I treating my mom to the movies tomorrow, we're going to see Oppenheimer. I really wanted to go see Haunted Mansion, but I'm seeing that next weekend with Logan, so I need to be good and wait. Though, I'm not disappointed to be seeing Oppenheimer again. It's such a great film. And this time we're going to see it in IMAX, which should be fun.
It always strikes me as weird that around Logan, there's like one theater that has Imax, and it isn't exactly close to him, so we don't go there. But out here where I live, there are at least three theatres within a five mile radius that have it. And it's not like any of these theaters are new or anything. All of them are at least 20 years old at this point, so Imax was added after the fact. You think they would do that for the ones out where Logan lives. But nope. I don't know why that bugs me, but it does.
The last three episodes of The Witcher were garbage and I am angry. It was a really shitty way to say goodbye to Henry Cavill as Geralt. And, honestly, it was all just wasted potential. I didn't have high expectations after the first half, but man, when those last three episodes couldn't even clear that extremely low bar, that's bad. That's very, very bad.
Little conversations with Logan. Do kids really think we, as 30-somethings, are that far out of touch with terms like NPC? Because, fuck, I've never felt so old if that's the case.

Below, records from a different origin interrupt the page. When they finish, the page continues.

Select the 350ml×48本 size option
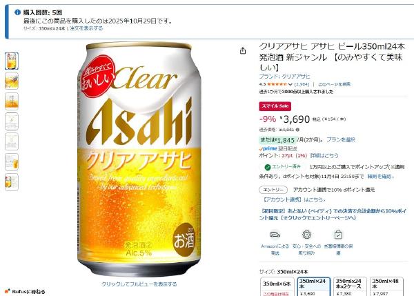The height and width of the screenshot is (296, 414). coord(386,286)
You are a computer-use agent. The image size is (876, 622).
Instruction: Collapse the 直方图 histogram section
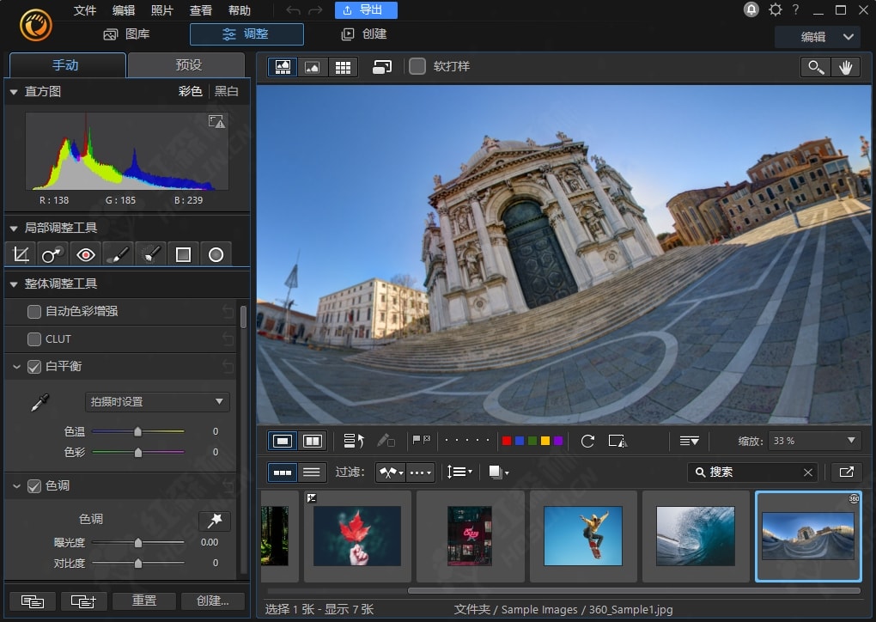[x=14, y=91]
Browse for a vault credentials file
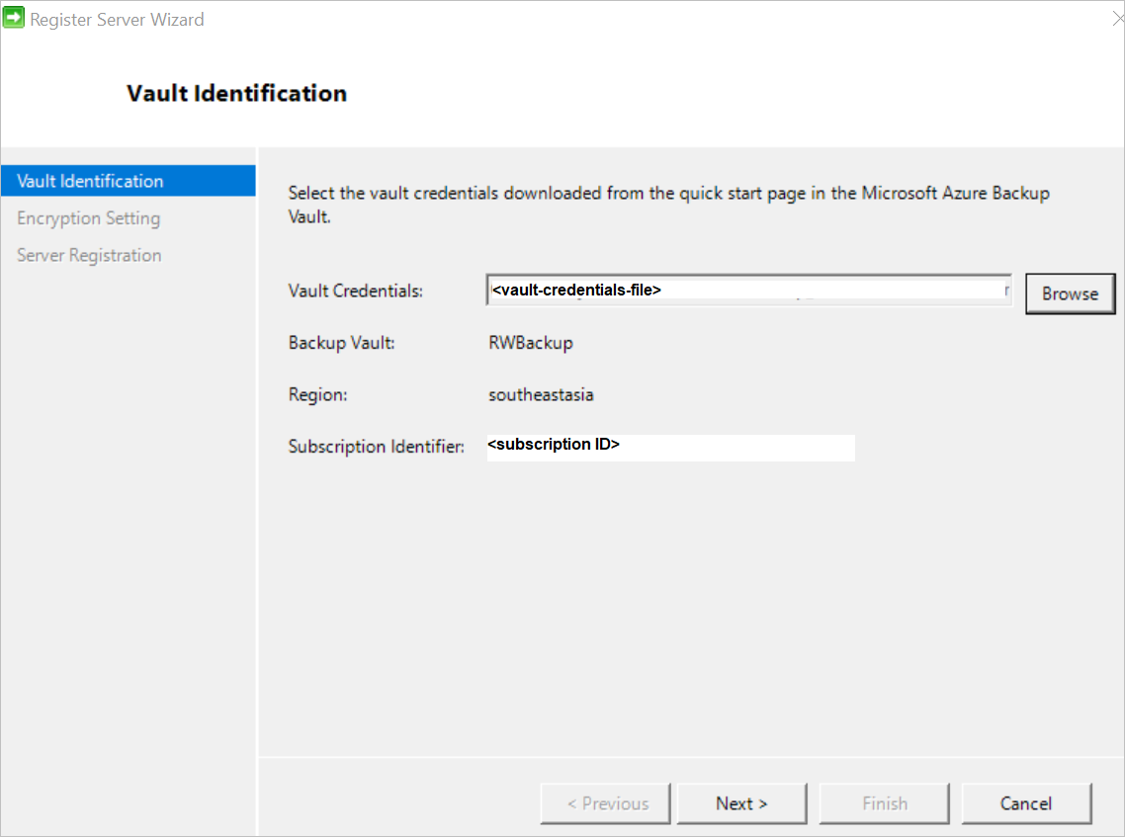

The search continues for the perfect song to walk down the aisle to. I just know I don't want to be the "traditional" bride. I'm not sure what our wedding will look like, but considering both of us are little goth kids at heart, I'm sure it'll be more...unconventional. I know, it's stupid to focus on that when he hasn't even proposed yet, but, I mean, it's pretty set in stone. We are going to get married. I couldn't see my myself building a life with anyone else, and I wouldn't want to build my life with anyone else. He may not be perfect, but he's perfect for me. There's got to be a song out there that fits and that isn't you know, cliche like Lovesong. I may love The Cure and I may love that song, but it is so overused.
What about an orchestra version of a song you both really like.... Message me with a song and I will see what I can find for you if you'd like to listen to what it would sound like... or just message me period and I can help you with the ones I know exist just for the fun of it. lol. Just a thought of course. :)
I walked down the aisle to a Loreena McKennitt song. :)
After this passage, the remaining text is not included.